Notice The VSwitch and security group of the existing ENI in your cluster can be used.

Procedure

  1. Add the CIDR block of the ENI VSwitch to the whitelist or security group of the Hive cluster.
    • If you want to access a Hive cluster in E-MapReduce (EMR), you must add the CIDR block of the VSwitch to the inbound rule of the security group in the Hive cluster. Then, expose this CIDR block to Hive port 9083 and HDFS ports 8020, 50010, and 50020. The HDFS ports may vary if you change the default ones.
    • If you want to access a Hive cluster in X-Pack Spark, you can add the CIDR block of the ENI VSwitch to the whitelist for access control of the Hive cluster. For more information, see Configure a whitelist or a security group.
      Notice In this case, you must contact the technical support personnel (DingTalk ID: dgw-jk1ia6xzp) to enable HDFS. HDFS is not enabled by default. This is because HDFS is prone to malicious attacks, which may interrupt cluster services or even cause damages.
    • If you want to access a self-managed Hive cluster, you can also add the CIDR block of the ENI VSwitch to the security group of the Hive cluster, and expose the CIDR block to Hive port 9083 and HDFS ports 8020, 50010, and 50020. The HDFS ports may vary if you change the default ones.
  2. Obtain the parameters that must be configured in the serverless Spark engine.
    Note Skip this step if you cannot run the Spark job.
    The serverless Spark engine cannot automatically obtain configurations from the directory specified by HIVE_CONF_DIR in your Hive cluster. To obtain the configurations, you can manually configure the required parameters or use the tool provided by Alibaba Cloud. You can also use the following wget command to download the spark-examples-0.0.1-SNAPSHOT-shaded.jar package and upload it to OSS. Then, submit a Spark job to your cluster and obtain the required configurations from the output of the job.
    wget https://dla003.oss-cn-hangzhou.aliyuncs.com/GetSparkConf/spark-examples-0.0.1-SNAPSHOT-shaded.jar
    • Hive clusters in EMR: You can run the following command to submit the job after the JAR package is uploaded to OSS:
      --class com.aliyun.spark.util.GetConfForServerlessSpark
      --deploy-mode client
      ossref://{path/to}/spark-examples-0.0.1-SNAPSHOT-shaded.jar
      get hive Hive

      After the job succeeds, you can use SparkUI to view the stdout output of the driver. You can also view the output from the job logs on the job details page.

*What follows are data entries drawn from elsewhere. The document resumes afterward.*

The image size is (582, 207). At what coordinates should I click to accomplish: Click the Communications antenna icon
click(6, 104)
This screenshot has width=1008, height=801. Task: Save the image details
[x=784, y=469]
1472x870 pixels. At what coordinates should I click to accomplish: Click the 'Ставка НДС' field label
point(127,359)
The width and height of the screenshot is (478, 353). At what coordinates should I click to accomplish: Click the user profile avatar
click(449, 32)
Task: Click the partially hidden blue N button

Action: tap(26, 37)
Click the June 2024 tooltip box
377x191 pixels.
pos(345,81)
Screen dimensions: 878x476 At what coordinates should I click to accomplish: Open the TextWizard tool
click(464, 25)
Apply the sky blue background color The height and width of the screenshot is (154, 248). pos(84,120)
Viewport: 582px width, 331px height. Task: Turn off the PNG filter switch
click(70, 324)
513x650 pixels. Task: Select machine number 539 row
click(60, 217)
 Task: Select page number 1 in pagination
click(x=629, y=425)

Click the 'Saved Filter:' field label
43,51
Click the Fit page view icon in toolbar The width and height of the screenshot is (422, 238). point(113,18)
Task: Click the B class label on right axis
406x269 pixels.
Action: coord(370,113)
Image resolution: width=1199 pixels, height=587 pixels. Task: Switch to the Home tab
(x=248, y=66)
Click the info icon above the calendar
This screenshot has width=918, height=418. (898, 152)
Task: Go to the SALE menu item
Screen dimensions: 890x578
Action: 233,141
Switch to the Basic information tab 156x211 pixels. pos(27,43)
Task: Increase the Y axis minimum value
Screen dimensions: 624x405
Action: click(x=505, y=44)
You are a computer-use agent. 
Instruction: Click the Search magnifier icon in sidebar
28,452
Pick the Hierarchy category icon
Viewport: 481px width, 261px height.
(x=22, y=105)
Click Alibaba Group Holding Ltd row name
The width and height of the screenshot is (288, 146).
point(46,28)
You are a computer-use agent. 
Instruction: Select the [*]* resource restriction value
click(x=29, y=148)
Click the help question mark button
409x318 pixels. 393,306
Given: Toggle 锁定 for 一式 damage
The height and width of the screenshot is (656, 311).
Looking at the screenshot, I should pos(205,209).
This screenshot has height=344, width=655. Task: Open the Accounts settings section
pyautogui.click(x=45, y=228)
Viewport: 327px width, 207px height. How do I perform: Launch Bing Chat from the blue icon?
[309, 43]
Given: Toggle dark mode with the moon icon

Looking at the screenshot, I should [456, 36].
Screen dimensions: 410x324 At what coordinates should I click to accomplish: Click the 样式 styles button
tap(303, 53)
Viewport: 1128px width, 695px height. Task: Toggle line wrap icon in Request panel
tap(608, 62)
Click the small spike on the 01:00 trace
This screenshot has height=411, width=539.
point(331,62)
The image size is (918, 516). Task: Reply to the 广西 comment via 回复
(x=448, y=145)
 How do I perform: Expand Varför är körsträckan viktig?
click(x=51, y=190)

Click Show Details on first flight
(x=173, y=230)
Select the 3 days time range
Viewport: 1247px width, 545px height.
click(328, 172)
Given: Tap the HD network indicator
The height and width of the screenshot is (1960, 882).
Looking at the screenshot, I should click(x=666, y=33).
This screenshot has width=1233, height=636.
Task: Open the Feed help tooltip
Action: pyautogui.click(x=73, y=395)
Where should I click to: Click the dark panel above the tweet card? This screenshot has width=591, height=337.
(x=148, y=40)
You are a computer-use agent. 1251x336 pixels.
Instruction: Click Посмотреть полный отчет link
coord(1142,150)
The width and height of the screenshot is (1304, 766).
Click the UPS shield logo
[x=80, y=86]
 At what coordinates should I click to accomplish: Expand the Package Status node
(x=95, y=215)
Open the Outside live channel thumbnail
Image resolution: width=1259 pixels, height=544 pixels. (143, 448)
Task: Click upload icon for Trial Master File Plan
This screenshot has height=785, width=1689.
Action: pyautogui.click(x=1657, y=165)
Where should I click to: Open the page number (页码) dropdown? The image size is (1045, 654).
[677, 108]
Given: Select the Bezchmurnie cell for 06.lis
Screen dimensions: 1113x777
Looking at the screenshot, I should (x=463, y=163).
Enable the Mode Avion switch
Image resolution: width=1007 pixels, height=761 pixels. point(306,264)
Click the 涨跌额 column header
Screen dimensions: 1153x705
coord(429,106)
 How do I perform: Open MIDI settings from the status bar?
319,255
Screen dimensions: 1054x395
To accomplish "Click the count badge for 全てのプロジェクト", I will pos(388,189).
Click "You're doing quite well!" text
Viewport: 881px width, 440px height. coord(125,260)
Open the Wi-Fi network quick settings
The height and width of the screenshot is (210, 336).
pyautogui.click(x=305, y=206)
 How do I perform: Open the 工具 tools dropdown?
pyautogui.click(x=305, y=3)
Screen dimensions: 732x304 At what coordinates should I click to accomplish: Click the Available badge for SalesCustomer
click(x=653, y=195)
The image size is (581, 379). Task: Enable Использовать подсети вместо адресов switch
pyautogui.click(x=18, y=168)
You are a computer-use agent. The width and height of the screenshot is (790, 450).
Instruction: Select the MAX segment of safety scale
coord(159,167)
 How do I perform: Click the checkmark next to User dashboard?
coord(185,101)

    • Hive clusters in X-Pack Spark: You can upload the JAR package to the resource management directory and then run the following command to submit the job and obtain configurations.
      --class com.aliyun.spark.util.GetConfForServerlessSpark
      /{path/to}/spark-examples-0.0.1-SNAPSHOT-shaded.jar
      get hive Hive

      After the job succeeds, you can view the configurations from the stdout output of the driver on SparkUI.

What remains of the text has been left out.